La Oris Artix GT Chronograph est pourvue d’un mécanisme de petite seconde à affiche rétrograde inspiré d’un compte-tours d’une voiture de course. Le guichet se remplit de rouge à mesure que les secondes passent, et ainsi de suite toutes les 60 secondes.

Une montre avec un « trou »

La montre Aquis Depth Gauge brevetée Oris est équipée d’un profondimètre : un véritable exploit pour une montre mécanique. Pendant la descente, l’air à l’intérieur de la cannelure, creusée dans le verre saphir, est comprimé par la pression de l’eau environnante, qui pénètre alors par l’ouverture située à 12h. Sur le bord du cadran, le point de rencontre entre l’air comprimé (gris clair) et l’eau (gris foncé) indique la profondeur le long de la graduation jaune située sur le pourtour du cadran.

Au rythme des marées

La Oris ProDiver Pointer Moon devient la première montre mécanique à indiquer à la fois le cycle lunaire et le coefficient des marées. Conçue avec l’aide du plongeur professionnel Roman Frischknecht, ce modèle est équipé du nouveau Calibre Oris 761.

Renaissance d’un mouvement

À l’occasion du 110e anniversaire de la Maison et trente-cinq ans après le lancement de son dernier calibre, Oris conçoit en interne un mouvement unique. Le Calibre 110 à remontage manuel est pourvu d’une réserve de marche de 10 jours et d’un indicateur de réserve de marche non-linéaire. Ce mouvement est développé selon des procédés industriels performants.
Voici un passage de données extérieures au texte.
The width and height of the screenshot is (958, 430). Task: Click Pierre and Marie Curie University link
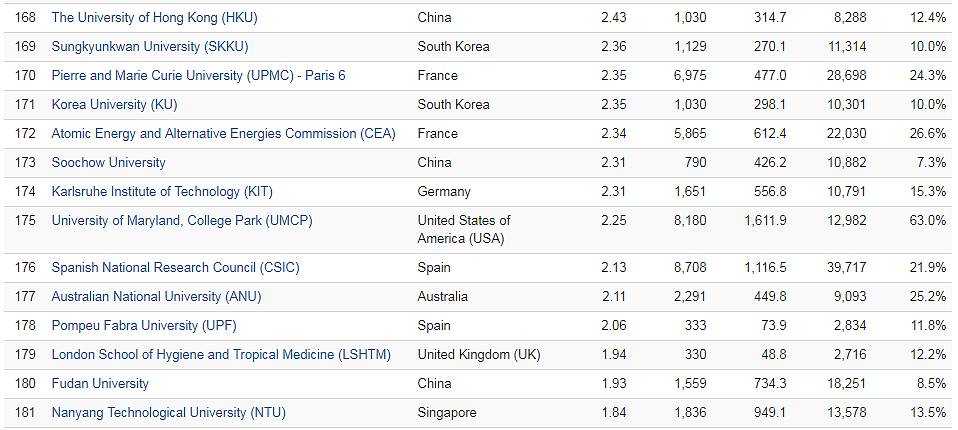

Une montre toujours à la hauteur

Depuis plus de soixante-quinze ans, Oris propose des montres dédiées aux pilotes. En 2014, la Maison horlogère annonce le lancement du modèle pour aviateurs le plus innovant de son histoire : la Oris Big Crown ProPilot Altimeter. Cette nouveauté est la première montre mécanique à remontage automatique au monde à être dotée d’un altimètre mécanique

Allumer les moteurs

Quarante-cinq années après avoir fait du sport automobile l’un de ses univers favoris la Maison indépendante Oris présente une ligne commémorant son partenariat de longue date avec l’écurie emblématique de Formule 1 Williams.

Le mouvement continue

En 2015, Oris dévoile le Calibre 111. Ce mouvement se distingue de son prédécesseur, le Calibre 110, par la présence d’un guichet dateur, pour offrir un trio inédit de complications. Il bénéficie des mêmes finitions industrielles et manuelles (ponts aux angles polis à la main et biseautés, surfaces brutes, etc.) pour afficher une séduisante allure sans fioritures. Ce choix permet de maîtriser les coûts et de rester en phase avec la philosophie Oris visant à ne produire que des « montres authentiques »

Dans la cour des grands

C’est avec grande fierté qu’Oris présente le Calibre 111, une montre animée par un mouvement développé en interne qui marque un nouveau tournant dans la renaissance d’Oris en tant que pionnier de la création de mouvements horlogers. Le Calibre 111 vient écrire une nouvelle page de l’illustre histoire d’Oris et offre un digne successeur au Calibre 110, un mouvement unique en son genre développé par Oris à l’occasion du 110e anniversaire de la marque.